If planning permission is required we will take care of it for you as this is included in our service and cost, giving you a stress free experience and peace of mind that we have obtained thousands of successful applications and have the knowledge and experience to process this as efficiently and as quickly as possible.
For conservatories however, planning permission usually isn't needed. this is due to the new regulations that came into effect from 1 October 2008 which means adding a conservatory to your home is considered to be permitted development, not needing an application for planning permission, subject to the following limits and conditions:
•No more than half the area of land around the "original house"* would be covered by additions or other buildings.

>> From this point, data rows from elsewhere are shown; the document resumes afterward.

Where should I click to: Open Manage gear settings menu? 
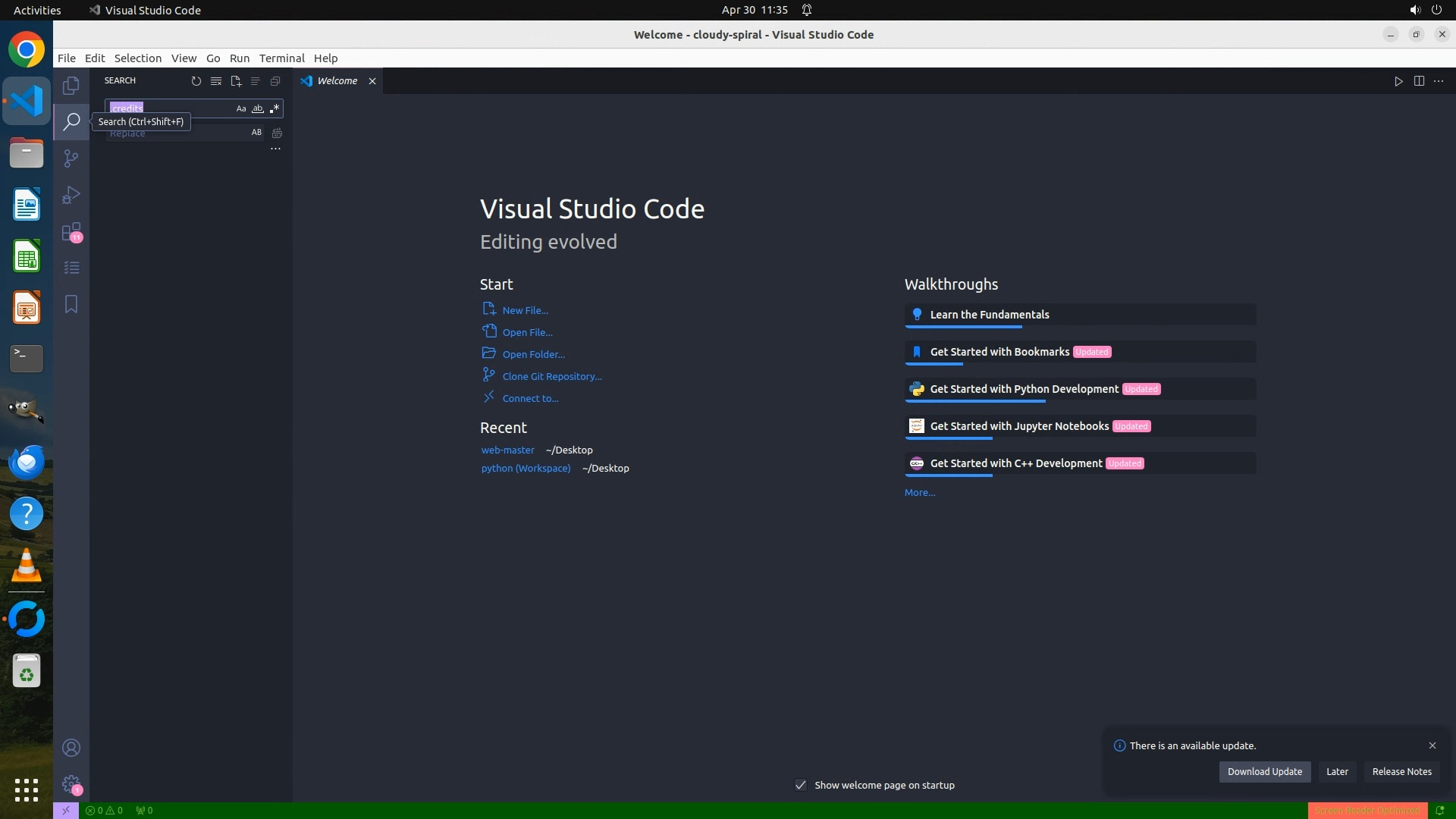pyautogui.click(x=71, y=784)
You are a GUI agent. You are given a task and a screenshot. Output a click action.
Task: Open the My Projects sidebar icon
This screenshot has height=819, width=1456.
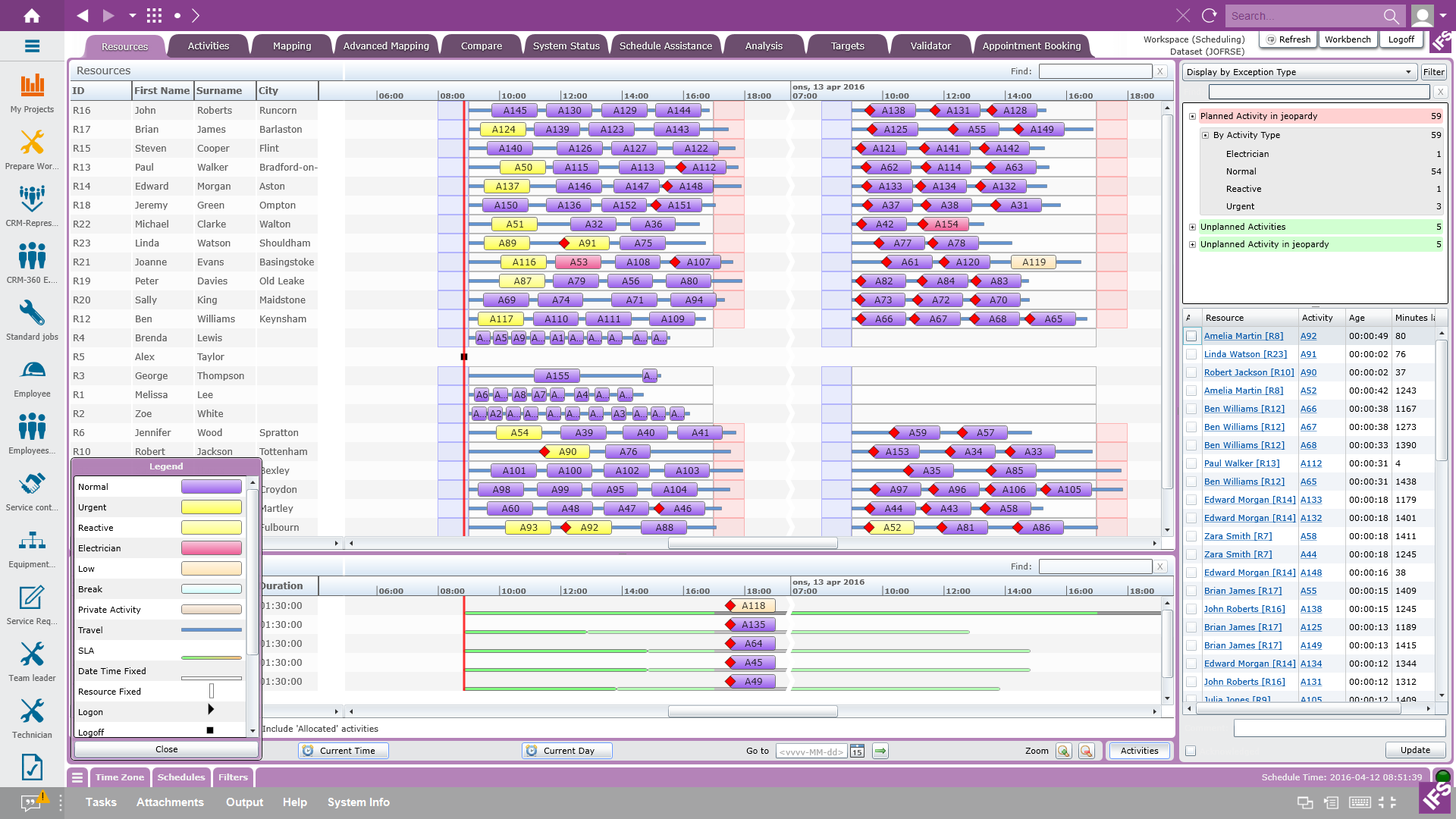pyautogui.click(x=32, y=86)
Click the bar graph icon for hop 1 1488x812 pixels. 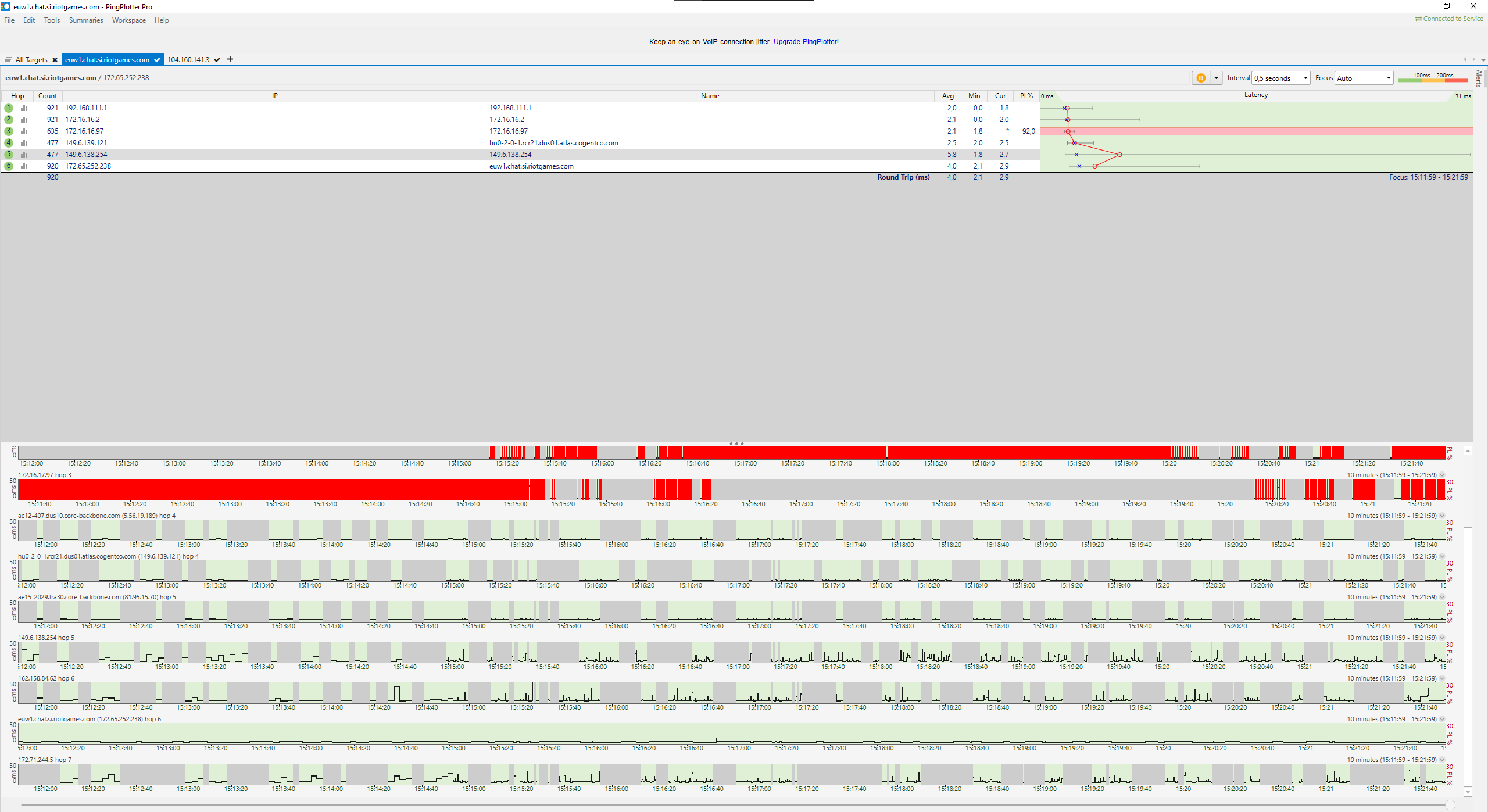tap(24, 108)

•No extension forward of the principal elevation or side elevation fronting a highway.
•No extension to be higher than the highest part of the roof.
•Maximum depth of a single-storey rear extension of three metres for an attached house and four metres for a detached house.
•Maximum height of a single-storey rear extension of four metres.
•Maximum depth of a rear extension of more than one storey of three metres including ground floor.
•Maximum eaves height of an extension within two metres of the boundary of three metres.
•Maximum eaves and ridge height of extension no higher than existing house.
•Side extensions to be single storey with maximum height of four metres and width no more than half that of the original house.
•Roof pitch of extensions higher than one storey to match existing house.
•No verandas, balconies or raised platforms.
•On designated land* no permitted development for rear extensions of more than one storey; no cladding of the exterior; no side extensions.
•Where work is proposed to a listed building, listed building consent may be required.
*The term "original house" means the house as it was first built or as it stood on 1 July 1948 (if it was built before that date). Although you may not have built an extension to the house, a previous owner may have done so.
*An example of designated land includes national parks and the Broads, Areas of Outstanding Natural Beauty, conservation areas and World Heritage Sites.
Planning permission can also vary due to the age of your property, for example you may also need to check if your house is a ‘new build’ as developers sometimes place restrictions on them.
If your project does need planning permission however, once your survey is complete, our team will draw up all necessary plans for your project. They will submit an application and deal with everything for you.
For more information on planning permission visit the Planning Portal - The Planning Portal is the UK Government's online planning and building regulations resource for England and Wales.
How long does planning permission take?
All local authorities are slightly different, but most of them take around 8 weeks to make their decision. Around 99% of Leekes’ planning applications are successful and with no issue.
Planning permission is not usually required, providing the work is internal and does not involve enlarging the building. Sometimes permitted development rights have been removed from some properties with regard to garage conversions and therefore you should contact your local planning authority before proceeding, particularly if you live on a new housing development or in a conservation area.
Where work is proposed to a listed building, listed building consent may be required. Once your survey is complete, our team will draw up all necessary plans for your project.